Tarefa pedida A:
Copie todas as perguntas feitas no texto sobre o amor cristão.
Tarefa pedida B:
Escreva a continuação do texto sobre o amor cristão a partir da última frase dele.

Trecho do texto:
---*---

Ninguém deve ser obrigado a amar, mas o agir cristão tem como base o amor. Da pessoa cristã brota o amor, assim como de um manancial brota água. Não é por obrigação que o cristão ama, mas porque é sua essência, seu ser. Fazer as obras da fé em amor é copiar do melhor jeito possível o amor divino. O agir em amor leva a um novo estágio nas relações humanas. O próximo não é empecilho, ao contrário, é um facilitador no cumprimento da vontade divina e no exercício da espiritualidade cristã.
4. Imagens para a prédica
Uma reportagem falava sobre o aumento da população em situação de rua em algumas cidades. Dizia que algumas prefeituras ofereciam uma passagem para que essas pessoas voltassem para seus lares e lugares de origem, mas a grande maioria se recusava voltar. O repórter indicava que as pessoas não deviam dar qualquer tipo de ajuda, forçando assim as pessoas a voltarem ao seu lugar de origem. Qual é a verdadeira ajuda? Dar um pouco agora para acalmar a consciência ou ajudar realmente para que voltem ao convívio familiar? O que realmente estava por trás da reportagem? Seria o interesse de “limpar” as ruas ou ajudar aquelas pessoas?
Como um mecânico sabe de máquinas e como um agricultor sabe da roça, um cristão deveria saber as coisas de Deus e o que Deus quer e ensina, vivendo de acordo com aquilo que sabe e prega.
A cruz tem duas barras, uma vertical, que lembra a relação de Deus com o indivíduo, e outra horizontal, que lembra a relação entre as pessoas. Para a cruz ser cruz, deve ter os dois elementos. Assim também a fé cristã deve levar em conta tanto a relação da pessoa crente com Deus como a relação das pessoas entre si.

---*---

Linhas de dados:

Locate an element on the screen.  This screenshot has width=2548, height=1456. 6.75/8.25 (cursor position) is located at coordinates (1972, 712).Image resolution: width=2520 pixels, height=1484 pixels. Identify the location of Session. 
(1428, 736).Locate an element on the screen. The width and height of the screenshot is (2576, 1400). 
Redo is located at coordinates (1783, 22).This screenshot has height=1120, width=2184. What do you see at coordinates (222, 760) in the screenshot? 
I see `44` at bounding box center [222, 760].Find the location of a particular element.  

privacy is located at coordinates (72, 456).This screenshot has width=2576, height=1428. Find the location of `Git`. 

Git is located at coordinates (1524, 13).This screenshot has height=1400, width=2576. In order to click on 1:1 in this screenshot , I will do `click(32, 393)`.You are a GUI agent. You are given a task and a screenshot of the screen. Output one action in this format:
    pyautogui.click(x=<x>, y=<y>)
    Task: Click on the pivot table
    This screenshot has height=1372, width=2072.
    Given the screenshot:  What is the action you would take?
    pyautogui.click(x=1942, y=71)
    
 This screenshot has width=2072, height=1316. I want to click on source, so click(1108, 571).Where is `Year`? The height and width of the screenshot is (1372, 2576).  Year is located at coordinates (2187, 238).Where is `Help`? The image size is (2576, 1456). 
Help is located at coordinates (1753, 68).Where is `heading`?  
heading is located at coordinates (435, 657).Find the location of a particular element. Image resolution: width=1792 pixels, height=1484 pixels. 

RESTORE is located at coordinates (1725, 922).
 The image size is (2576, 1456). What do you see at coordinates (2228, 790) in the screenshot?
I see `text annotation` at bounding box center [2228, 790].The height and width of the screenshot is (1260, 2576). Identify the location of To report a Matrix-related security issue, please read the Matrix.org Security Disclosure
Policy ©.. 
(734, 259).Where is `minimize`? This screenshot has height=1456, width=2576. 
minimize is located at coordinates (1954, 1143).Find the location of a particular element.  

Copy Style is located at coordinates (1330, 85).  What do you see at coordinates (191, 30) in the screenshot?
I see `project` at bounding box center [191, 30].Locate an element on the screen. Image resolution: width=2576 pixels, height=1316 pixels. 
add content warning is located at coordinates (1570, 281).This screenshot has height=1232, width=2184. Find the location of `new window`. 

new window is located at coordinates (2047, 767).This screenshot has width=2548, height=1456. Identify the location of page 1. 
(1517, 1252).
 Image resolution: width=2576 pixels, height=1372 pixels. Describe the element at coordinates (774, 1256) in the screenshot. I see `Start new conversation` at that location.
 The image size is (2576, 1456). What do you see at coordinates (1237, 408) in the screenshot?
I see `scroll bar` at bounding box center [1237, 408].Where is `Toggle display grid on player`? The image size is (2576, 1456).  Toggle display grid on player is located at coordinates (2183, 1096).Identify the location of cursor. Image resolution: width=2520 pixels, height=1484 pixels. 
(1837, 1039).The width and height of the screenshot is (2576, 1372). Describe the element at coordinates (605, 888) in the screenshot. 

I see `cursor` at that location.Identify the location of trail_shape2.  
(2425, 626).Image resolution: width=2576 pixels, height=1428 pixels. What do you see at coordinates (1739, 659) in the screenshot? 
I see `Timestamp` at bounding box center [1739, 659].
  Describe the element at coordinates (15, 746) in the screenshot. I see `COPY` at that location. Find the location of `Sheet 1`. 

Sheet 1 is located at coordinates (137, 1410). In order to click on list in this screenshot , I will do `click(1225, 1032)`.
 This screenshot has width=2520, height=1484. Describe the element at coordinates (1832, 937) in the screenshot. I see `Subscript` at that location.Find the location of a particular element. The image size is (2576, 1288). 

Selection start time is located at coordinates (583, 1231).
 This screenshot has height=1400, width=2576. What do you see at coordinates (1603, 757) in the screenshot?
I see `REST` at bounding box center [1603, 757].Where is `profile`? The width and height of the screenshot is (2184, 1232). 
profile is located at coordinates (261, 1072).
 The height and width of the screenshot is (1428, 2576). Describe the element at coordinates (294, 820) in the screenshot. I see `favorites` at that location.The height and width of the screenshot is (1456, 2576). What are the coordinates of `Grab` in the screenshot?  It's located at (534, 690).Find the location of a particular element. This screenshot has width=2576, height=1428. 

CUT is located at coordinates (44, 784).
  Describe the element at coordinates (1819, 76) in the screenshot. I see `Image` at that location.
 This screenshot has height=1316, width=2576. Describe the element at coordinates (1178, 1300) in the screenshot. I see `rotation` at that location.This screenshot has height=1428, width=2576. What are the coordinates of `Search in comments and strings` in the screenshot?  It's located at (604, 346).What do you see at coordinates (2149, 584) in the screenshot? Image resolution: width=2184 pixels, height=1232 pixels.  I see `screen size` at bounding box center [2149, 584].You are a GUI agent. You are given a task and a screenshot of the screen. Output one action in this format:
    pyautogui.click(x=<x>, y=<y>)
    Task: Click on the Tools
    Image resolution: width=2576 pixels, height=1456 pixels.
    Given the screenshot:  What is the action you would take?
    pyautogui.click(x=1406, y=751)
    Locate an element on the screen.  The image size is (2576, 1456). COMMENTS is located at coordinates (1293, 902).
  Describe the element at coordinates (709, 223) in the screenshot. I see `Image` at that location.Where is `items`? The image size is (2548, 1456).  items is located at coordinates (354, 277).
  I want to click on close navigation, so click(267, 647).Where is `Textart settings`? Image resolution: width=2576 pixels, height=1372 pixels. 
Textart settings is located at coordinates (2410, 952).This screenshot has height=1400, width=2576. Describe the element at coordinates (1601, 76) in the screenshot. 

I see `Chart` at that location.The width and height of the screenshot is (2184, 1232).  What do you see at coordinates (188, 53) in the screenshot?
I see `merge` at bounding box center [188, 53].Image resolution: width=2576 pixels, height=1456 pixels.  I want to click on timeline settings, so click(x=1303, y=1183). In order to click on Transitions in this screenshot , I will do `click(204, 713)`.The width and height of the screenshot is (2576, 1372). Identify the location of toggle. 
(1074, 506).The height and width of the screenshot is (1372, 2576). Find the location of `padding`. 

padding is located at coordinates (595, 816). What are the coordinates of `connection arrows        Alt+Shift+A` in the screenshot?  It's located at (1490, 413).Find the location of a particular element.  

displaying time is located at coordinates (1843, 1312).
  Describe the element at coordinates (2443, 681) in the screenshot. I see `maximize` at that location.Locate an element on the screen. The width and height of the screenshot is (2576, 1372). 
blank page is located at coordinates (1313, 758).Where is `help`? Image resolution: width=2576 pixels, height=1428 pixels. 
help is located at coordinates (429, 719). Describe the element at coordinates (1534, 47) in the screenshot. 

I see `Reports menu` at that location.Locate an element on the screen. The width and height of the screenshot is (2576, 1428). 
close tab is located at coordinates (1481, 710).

---*---

Resposta A:
- Qual é a verdadeira ajuda?
- Dar um pouco agora para acalmar a consciência ou ajudar realmente para que voltem ao convívio familiar?
- O que realmente estava por trás da reportagem?
- Seria o interesse de “limpar” as ruas ou ajudar aquelas pessoas?

Resposta B:
5. Subsídios litúrgicos
Confissão de pecados: Amoroso Deus, sabemos que Jesus fez seu sacrifício por cada uma das pessoas que acreditam em ti, mas muitas vezes nos esquecemos que isso foi feito por amor. Ao viver nossa vida, esquecemos que nossos pensamentos, nossas palavras e nossas ações são refl exo daquilo que acreditamos. Vivemos neste mundo como se o amor de Cristo não valesse para as outras pessoas. Nosso agir é mesquinho. Ainda que nossa consciência nos alerta, continuamos no pecado. Ajuda-nos, Senhor, para que escutemos a nossa consciência e vivamos o teu amor com ações concretas a cada momento. Permite que teu Espírito Santo nos guie na verdadeira fé e no verdadeiro amor. Oramos em nome de Cristo, que por
amor morreu por nós. Amém.
Oração do dia: Deus, tu que és amor, obrigado por tudo o que Jesus fez e falou, obrigado especialmente pelo seu sacrifício na cruz. Ajuda-nos para que possamos viver realmente o amor de Cristo em nossa vida diária. Permite que possamos ter uma consciência tranquila e que nossas ações sejam um sinal do teu amor neste mundo. Pedimos em nome de Cristo. Amém.
Bibliografia
BULL, Klaus-Michael. Panorama do Novo Testamento. São Leopoldo: Sinodal; EST, 2009.
ODEN, Thomas C. (ed.). Ancient Christian Commentary: James, 1-2 Peter, 1-3 John. Jude. New York: Routledge, 2013.